About 5 years ago, we were all at Alberto’s house for a birthday party. Alberto and Antonio are brothers; Alberto is Sara’s boyfriend. There was some equipment at Alberto’s house that hadn’t been used for a while. We just figured we could start doing some music together.
What was the first piece of hardware that you acquired? How did it change/alter (if at all) the way you make music?
From the beginning, we have been using hardware to make our music. Alberto’s first hardware equipment was an Electribe drum machine. Antonio got that same drum machine a couple of years after. Sara’s first piece of hardware was a Yamaha keyboard. Of course we think it’s really different to make music on hardware vs. a computer, but you can obviously make good music either way; we usually choose to make music with hardware because that way we can all play together at the same time, rather than on a computer, which is more solitary. We are also used to a faster response time in using hardware: it’s easier for us to get from ideas to results that way.
Do you approach using hardware with a specific philosophy?
Like we were saying, hardware is just what we’re more used to. And we do believe it’s easier to get a more unique sound from hardware than from software. We really think it’s a matter of preference, but we think we wouldn’t come up with the melodies we have if we had to program them in.
What was your first experience with house music?
As a band, we went through this period where we re-discovered some of Alberto’s old records. We were really into this record Le Knight Club, Hysteria. It was the most significant experience for us as a band, though we had all listened to dance music previously, house music and other kinds. But that record really stands out because it has a very open sound despite being really loopy. The feel of that record left a strong impression on all of us.
How did you become involved with Principe Records?
Pedro and Nelson of Principe Records have been our friends for a while now. We had shown them some of our music when we had just a few tracks put together. After that we played a gig in Lisbon (4 years ago) organized by them (Filho Único). A couple weeks later followed the first conversation with Nelson and Pedro about the formation of the project called “Principe”.
How does your house-oriented music fit within the wider scope of the Principe family?
Strictly speaking, Principe was all about dance music in general and not necessarily genres. And of course there is a common basis that consists in everybody being able to express ideas they have in spite of fitting into a genre or not. In spite of the obvious differences between the artists in the label, we really think those differences are important and interesting and we have a genuine appreciation for all of the music that comes out on Principe.
What role does Lisbon, as a physical environment, play in your music?
We live and work around here and so that has an unavoidable impact. But to be honest, we don’t think too much about geographical locations as much as we do about finding time to dedicate to making our music.

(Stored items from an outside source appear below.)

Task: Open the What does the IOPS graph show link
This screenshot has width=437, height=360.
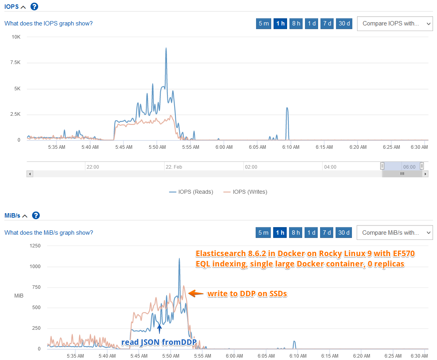Action: 49,23
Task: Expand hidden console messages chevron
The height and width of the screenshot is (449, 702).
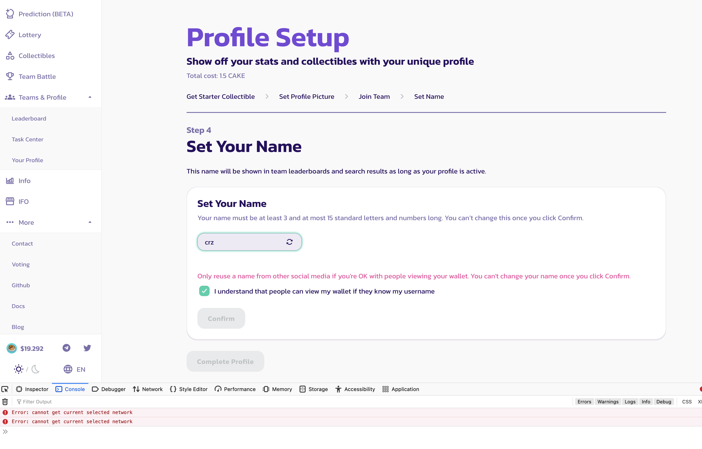Action: coord(6,432)
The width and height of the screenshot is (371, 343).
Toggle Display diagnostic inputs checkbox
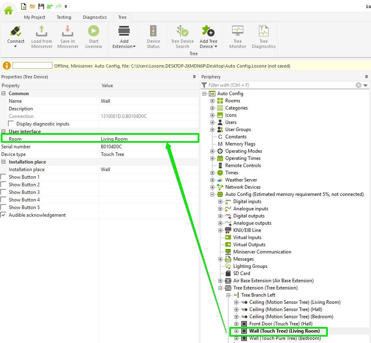tap(11, 124)
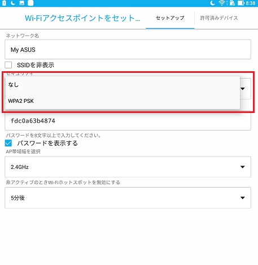Switch to the 許可済みデバイス tab

pos(219,18)
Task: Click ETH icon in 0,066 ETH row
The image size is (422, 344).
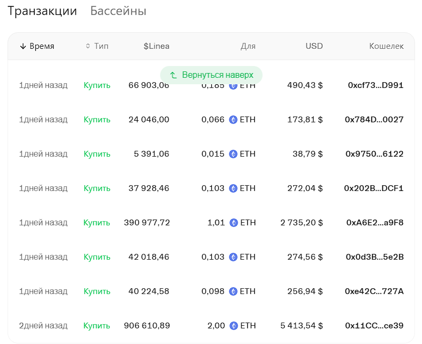Action: [233, 120]
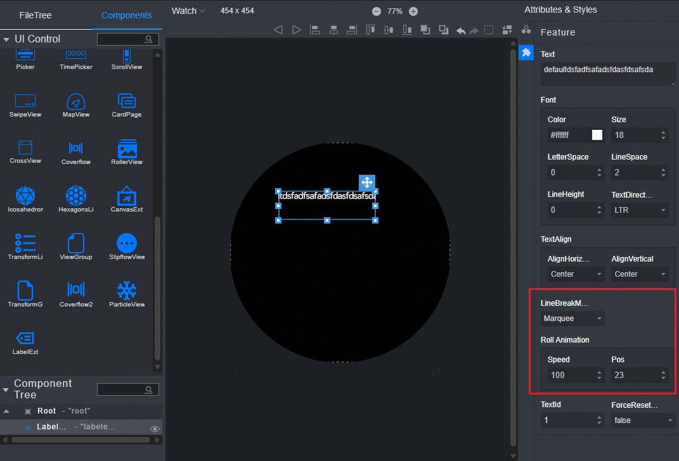The image size is (679, 461).
Task: Open the Watch device dropdown
Action: pyautogui.click(x=188, y=11)
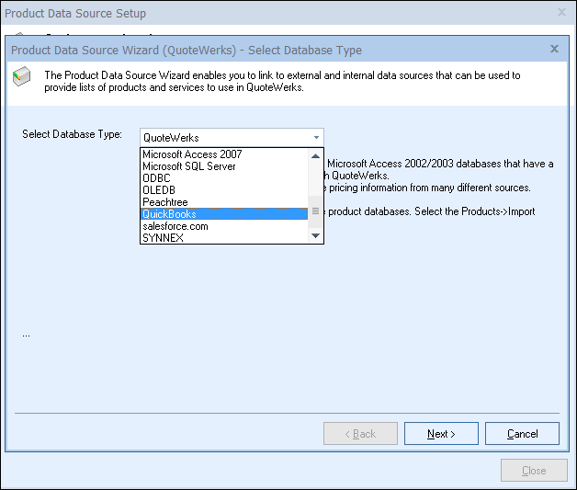577x490 pixels.
Task: Select the OLEDB list entry
Action: [159, 190]
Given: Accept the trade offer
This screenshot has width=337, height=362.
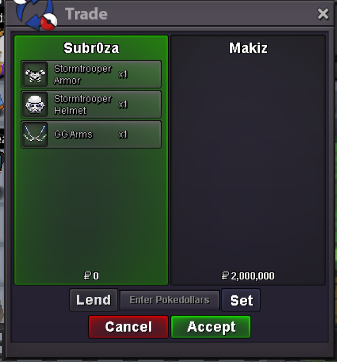Looking at the screenshot, I should [x=211, y=327].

With DJ Marfox, DJ Nigga Fox and other members of Principe getting some global acclaim, how do you see the Lisbon scene progressing in the future?
We are really excited to see what the future holds for Principe and its artists. We know there is still a lot of really great music to be released and we also know there is a lot of potential that will generate some really great music that still has to be made. We all will have to wait for that, but in general, nothing but good things!